The editor of the Carlisle Herald newspaper devoted several columns in the December 31 edition of the paper to describe some of the Christmas festivities in Carlisle.
Thursday December 24, 1874. At 11:00 in the evening he joined a family on Pitt Street for “an ample collation…including all of the delicacies of the season.” He noted that it was the 27th year the family had held this annual gathering.
“The shades of evening had scarcely settled on Mother Earth,” he wrote, “when the air resounded with the stirring music of tin horns, screeching whistles, and every conceivable musical instrument, tuned or not, in the hands of those who delight in Beltzsnickling. There were large numbers of persons… engaged in this business.”
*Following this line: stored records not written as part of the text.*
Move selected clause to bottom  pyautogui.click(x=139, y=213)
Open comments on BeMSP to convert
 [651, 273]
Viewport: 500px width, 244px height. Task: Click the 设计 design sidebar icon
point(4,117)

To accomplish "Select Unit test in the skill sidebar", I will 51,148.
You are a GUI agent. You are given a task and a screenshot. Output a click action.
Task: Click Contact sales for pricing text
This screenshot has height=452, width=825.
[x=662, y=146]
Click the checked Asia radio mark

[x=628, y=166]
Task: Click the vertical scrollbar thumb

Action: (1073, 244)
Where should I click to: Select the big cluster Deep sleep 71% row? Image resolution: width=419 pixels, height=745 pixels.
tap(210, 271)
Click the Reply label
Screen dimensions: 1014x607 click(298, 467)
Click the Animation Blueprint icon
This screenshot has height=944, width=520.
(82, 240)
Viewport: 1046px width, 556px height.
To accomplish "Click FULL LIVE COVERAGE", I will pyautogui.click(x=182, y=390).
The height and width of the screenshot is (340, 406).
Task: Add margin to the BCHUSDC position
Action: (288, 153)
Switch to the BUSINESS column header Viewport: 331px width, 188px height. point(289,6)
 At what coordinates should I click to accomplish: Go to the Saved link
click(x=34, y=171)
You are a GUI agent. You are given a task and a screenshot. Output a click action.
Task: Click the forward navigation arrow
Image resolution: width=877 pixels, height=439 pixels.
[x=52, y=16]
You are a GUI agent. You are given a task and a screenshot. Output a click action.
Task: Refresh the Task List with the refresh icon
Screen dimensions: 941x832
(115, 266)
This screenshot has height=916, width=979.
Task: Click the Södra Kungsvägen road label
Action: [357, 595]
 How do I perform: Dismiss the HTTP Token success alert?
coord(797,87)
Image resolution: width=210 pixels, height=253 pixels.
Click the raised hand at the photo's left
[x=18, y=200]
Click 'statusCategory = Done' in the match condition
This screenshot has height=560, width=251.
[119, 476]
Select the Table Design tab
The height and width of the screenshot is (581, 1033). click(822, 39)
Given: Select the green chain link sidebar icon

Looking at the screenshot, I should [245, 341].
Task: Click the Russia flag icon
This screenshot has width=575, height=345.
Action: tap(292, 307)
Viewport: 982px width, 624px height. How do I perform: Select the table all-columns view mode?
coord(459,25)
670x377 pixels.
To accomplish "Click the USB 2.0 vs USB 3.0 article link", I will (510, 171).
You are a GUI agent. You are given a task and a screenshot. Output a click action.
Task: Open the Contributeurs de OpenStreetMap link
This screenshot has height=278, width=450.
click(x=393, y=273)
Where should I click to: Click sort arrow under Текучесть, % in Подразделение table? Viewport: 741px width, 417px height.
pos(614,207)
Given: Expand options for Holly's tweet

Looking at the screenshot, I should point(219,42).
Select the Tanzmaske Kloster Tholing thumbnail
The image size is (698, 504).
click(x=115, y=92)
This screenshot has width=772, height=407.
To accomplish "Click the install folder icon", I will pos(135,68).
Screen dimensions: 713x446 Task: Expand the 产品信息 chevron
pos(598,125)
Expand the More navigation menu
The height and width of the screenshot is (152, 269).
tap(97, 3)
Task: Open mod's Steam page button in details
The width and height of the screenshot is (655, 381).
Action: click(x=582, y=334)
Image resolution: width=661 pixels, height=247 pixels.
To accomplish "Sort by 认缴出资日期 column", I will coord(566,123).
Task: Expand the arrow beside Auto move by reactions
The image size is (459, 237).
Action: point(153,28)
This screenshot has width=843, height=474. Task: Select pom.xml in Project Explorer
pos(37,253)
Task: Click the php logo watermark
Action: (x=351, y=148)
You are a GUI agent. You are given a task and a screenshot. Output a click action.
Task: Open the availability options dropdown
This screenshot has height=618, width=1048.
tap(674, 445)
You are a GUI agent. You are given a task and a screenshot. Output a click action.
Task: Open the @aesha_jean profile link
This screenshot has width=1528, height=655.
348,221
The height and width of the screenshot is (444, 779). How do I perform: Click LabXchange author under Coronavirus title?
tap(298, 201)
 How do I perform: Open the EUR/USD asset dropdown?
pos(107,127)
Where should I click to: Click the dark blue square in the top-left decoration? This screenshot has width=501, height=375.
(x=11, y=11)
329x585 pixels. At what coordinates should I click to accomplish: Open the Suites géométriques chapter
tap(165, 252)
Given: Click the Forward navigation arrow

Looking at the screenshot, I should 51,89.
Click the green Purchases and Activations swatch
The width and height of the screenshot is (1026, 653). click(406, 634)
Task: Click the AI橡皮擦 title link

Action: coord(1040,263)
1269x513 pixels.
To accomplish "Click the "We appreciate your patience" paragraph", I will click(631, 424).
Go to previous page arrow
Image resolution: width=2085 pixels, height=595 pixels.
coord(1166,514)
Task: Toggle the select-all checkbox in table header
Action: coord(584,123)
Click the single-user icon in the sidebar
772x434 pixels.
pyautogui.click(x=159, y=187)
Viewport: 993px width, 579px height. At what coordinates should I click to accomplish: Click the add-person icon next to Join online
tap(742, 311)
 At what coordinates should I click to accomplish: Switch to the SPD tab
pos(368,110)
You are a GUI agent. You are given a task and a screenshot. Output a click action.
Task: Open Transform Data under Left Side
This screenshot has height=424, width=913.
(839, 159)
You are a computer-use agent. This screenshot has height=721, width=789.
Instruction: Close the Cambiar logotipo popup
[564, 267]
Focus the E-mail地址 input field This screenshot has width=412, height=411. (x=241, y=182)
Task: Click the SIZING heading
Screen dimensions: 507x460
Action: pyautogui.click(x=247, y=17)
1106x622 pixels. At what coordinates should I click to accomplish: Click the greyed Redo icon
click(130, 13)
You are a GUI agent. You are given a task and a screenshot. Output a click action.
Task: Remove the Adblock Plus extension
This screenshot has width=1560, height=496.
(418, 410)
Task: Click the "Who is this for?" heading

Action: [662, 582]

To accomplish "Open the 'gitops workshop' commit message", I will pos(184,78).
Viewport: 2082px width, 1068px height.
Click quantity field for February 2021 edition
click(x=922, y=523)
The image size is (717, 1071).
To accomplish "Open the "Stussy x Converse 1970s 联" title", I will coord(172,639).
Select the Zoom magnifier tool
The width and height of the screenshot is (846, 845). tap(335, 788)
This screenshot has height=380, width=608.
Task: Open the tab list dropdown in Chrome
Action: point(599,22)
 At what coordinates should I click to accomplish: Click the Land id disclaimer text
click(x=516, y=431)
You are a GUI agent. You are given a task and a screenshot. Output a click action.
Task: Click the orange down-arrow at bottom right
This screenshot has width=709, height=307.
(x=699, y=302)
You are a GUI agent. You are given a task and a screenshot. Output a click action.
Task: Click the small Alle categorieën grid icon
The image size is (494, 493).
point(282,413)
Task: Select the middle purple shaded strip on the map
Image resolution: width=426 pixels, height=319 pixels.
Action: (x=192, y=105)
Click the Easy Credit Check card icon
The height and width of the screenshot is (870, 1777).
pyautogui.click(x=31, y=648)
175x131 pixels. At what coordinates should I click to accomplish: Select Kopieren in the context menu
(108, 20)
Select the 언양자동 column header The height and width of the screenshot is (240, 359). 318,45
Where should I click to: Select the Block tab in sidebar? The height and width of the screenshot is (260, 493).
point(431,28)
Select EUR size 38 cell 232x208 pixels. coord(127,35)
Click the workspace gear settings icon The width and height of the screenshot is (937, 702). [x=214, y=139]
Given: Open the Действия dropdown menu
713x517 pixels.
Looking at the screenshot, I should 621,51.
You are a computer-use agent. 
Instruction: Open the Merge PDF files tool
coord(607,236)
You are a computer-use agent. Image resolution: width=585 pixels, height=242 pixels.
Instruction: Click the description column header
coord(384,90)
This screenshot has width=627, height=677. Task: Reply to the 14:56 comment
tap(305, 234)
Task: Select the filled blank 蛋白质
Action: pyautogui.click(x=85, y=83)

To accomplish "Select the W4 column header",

Friday, December 25. At 12:30 a.m. on Christmas morning, “a party of serenaders, consisting of four ladies and a gentleman, serenaded many of our citizens with Christmas carols and greetings.” At 3:00 a.m., with the stars twinkling above, the strains of music floated on the air, and citizens were serenaded “by a party of eight colored persons under the leadership of (Jacob) Beecher Branson….The music was very fine and could be distinctly heard for several squares.”
Accompanied by several friends, the editor started out early on Christmas morning to view some of the Christmas trees in the homes of Carlisle residents. He described the lovely tree at the home of L. T. Greenfield’s family on West Main Street. The base of the tree was “strewed with numberless toys, the most ingenious of which is a charming little lady and doll’s coach, which when wound up, made a circuit of the large room.”
Then it was on to the South West Street home of Mr. Zeigler, the ticket agent and telegraph operator at the C.V.R.R. Depot. Mr. Zeigler and his wife “must have experienced considerable trouble and vexation in so artistically arranging the thousand and one attractions which surround their tree,” the editor remarked. “A miniature fountain and running pump, with a pond of lively little minnows, attract the attention of the children, while the somber-looking castle, with the miniature army in deadly conflict, with the encampment in the valley below, claim the attention of those of mature years….Their residence has been visited by hundreds of sight-seers.”
O. Thomas Harris, coachmaker on North West Street, had “a model house, barn and other outbuildings, together with a complete set of miniature furniture, gotten up by himself.” Other Christmas trees were described as well as the decorations in most of Carlisle’s churches. There were two large pine trees to the right of the pulpit in the Reformed church. They were “loaded down with Christmas gifts intended for scholars, teaches and families. The distribution of the gifts caused considerable merriment.”
The weather was so nice on Christmas day that “it induced hundreds of the fair sex to promenade the streets and make Christmas calls.” A large crowd gathered at the Thudium House Hotel for the drawing of the winning ticket for a young deer. One hundred tickets had been sold, and the winner was the incoming District Attorney, F. E. Beltzhoover.
All in all, the editor concluded, this was a Christmas “that will long be remembered by our people.”